Sethy me lance un regard agacé et allume son ordinateur. Quant à moi, j'essaie de ne pas trop laisser voir l'envie qui me ronge à la vision de ce bijou que je ne pourrai jamais m'offrir.
— Concentre-toi juste sur l'exposé. Plus vite on a fini, plus vite tu dégages.
— Je ferai rien tant que tu m'as pas dit ce que ça veut dire.
Je le vois contracter la mâchoire et cette vision me ravit. Amusé, je me mets à faire rouler ma planche sous mes pieds en tapotant l'accoudoir du fauteuil dans une posture faussement réflexive.
— Qu'est-ce que ça peut bien vouloir dire ? « Chéri » ? « Petit cœur » ? « Mon petit loukoum » ?
Sethy immobilise ses doigts au-dessus de son clavier et prend une profonde inspiration. J'ai tellement envie de l'emmerder que j'en tremble de joie.
— Alors, ça veut dire quoi ? insisté-je, un grand sourire au bord des lèvres.
— Concentre-toi sur ce putain d'exposé.
Sa voix glaciale résonne dans la pièce mais je l'ignore avec plaisir. Mes yeux dérivent sur un petit dictionnaire Allemand-Khmer qui traîne sur sa table de chevet et je me penche pour l'attraper.
— Voyons voir ça... Comment t'écris ce mot d'ailleurs ? Avec un C ? Un K ?
Je me mets à feuilleter les pages avec insolence, parfaitement conscient que je ne trouverai jamais ce que je cherche. Le cul enfoncé dans mon fauteuil, je prends tout mon temps pour analyser chaque mot, ignorant le regard terrible que me lance le propriétaire de la chambre.
— Tu comptes jouer à ça longtemps ? siffle-t-il entre ses dents.

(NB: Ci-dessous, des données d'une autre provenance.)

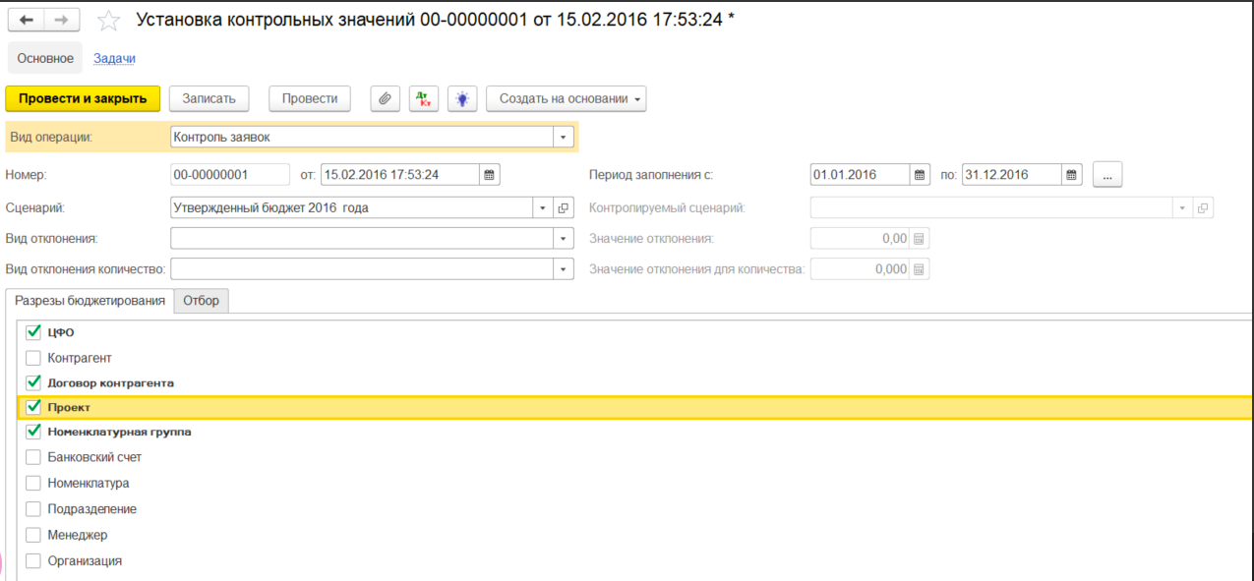The width and height of the screenshot is (1254, 581).
Task: Open calendar picker for 'Период заполнения с' date
Action: 918,174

— Jusqu'à ce que je trouve, chantonné-je en tournant une énième page jaunie.
— Petit tigre.
— Hein ?
Je relève la tête du dictionnaire, pas certain d'avoir bien entendu. Le mépris dans les yeux sombres qui me font face est presque tangible.
— Khla tauch. Ça veut dire « petit tigre ».

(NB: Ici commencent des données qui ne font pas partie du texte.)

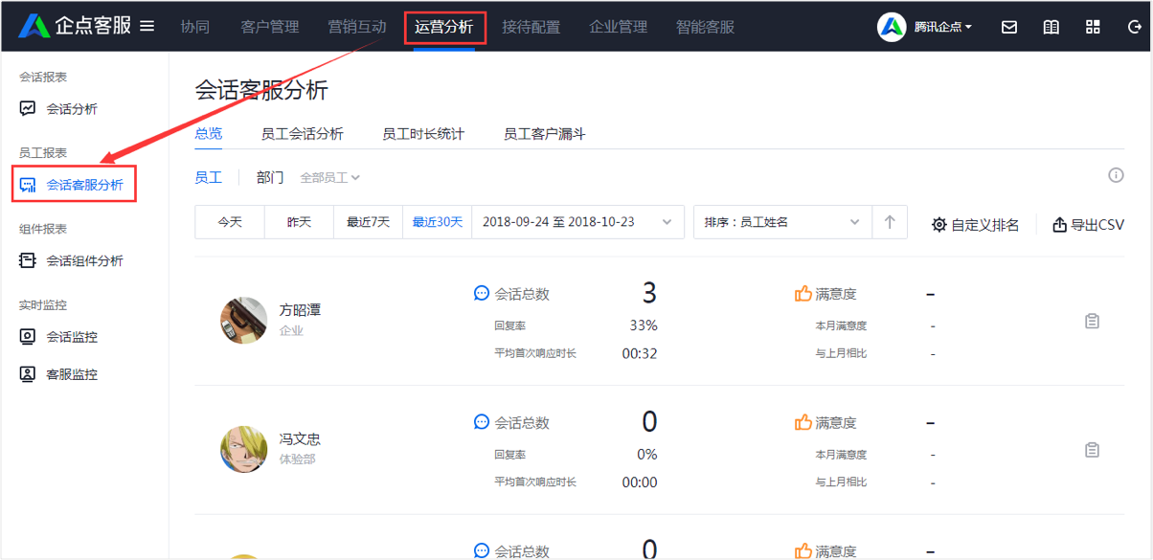
Task: Click 方昭潭's clipboard detail icon
Action: 1092,320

Un immense sourire vient tordre mes lèvres puis j'éclate de rire sous son regard noir.
— Ben alors, tigrou ? Tu vas sortir les griffes ?
Je ris de plus belle tandis que l'autre con reste de marbre. Son visage brun est aussi expressif qu'une statue de marbre et ses lèvres fines sont pincées entre elles.
Au bout de quelques secondes – et voyant que je ne me calme pas –, il soupire une nouvelle fois avant de tourner la tête vers son ordinateur.
— T'es vraiment encore plus con que ce que je pensais, l'entends-je grommeler à voix basse.
Je m'arrête aussitôt de rire et lui lance le ballon de basket échoué au pied de son armoire. Il le réceptionne d'une main, sans même se retourner, et je suis stupéfait de son réflexe.
Il finit par reposer ses yeux sur moi et serre les dents, sûrement pour éviter de m'insulter.
— Écoute, tu commences vraiment à m'emmerder. Alors soit tu te mets à travailler, soit tu dégages d'ici.
Je lui adresse un sourire violent et me penche en avant, le regard agressif.
— Tu vas me foutre à la porte ? J'te rappelle que je voulais pas venir moi, j'voulais te laisser faire ça tout seul. C'est toi qui as insisté pour qu'on taffe ensemble.
— Parce que la prof l'a demandé.
— Putain et t'es obligé de lui lécher le cul comme ça ?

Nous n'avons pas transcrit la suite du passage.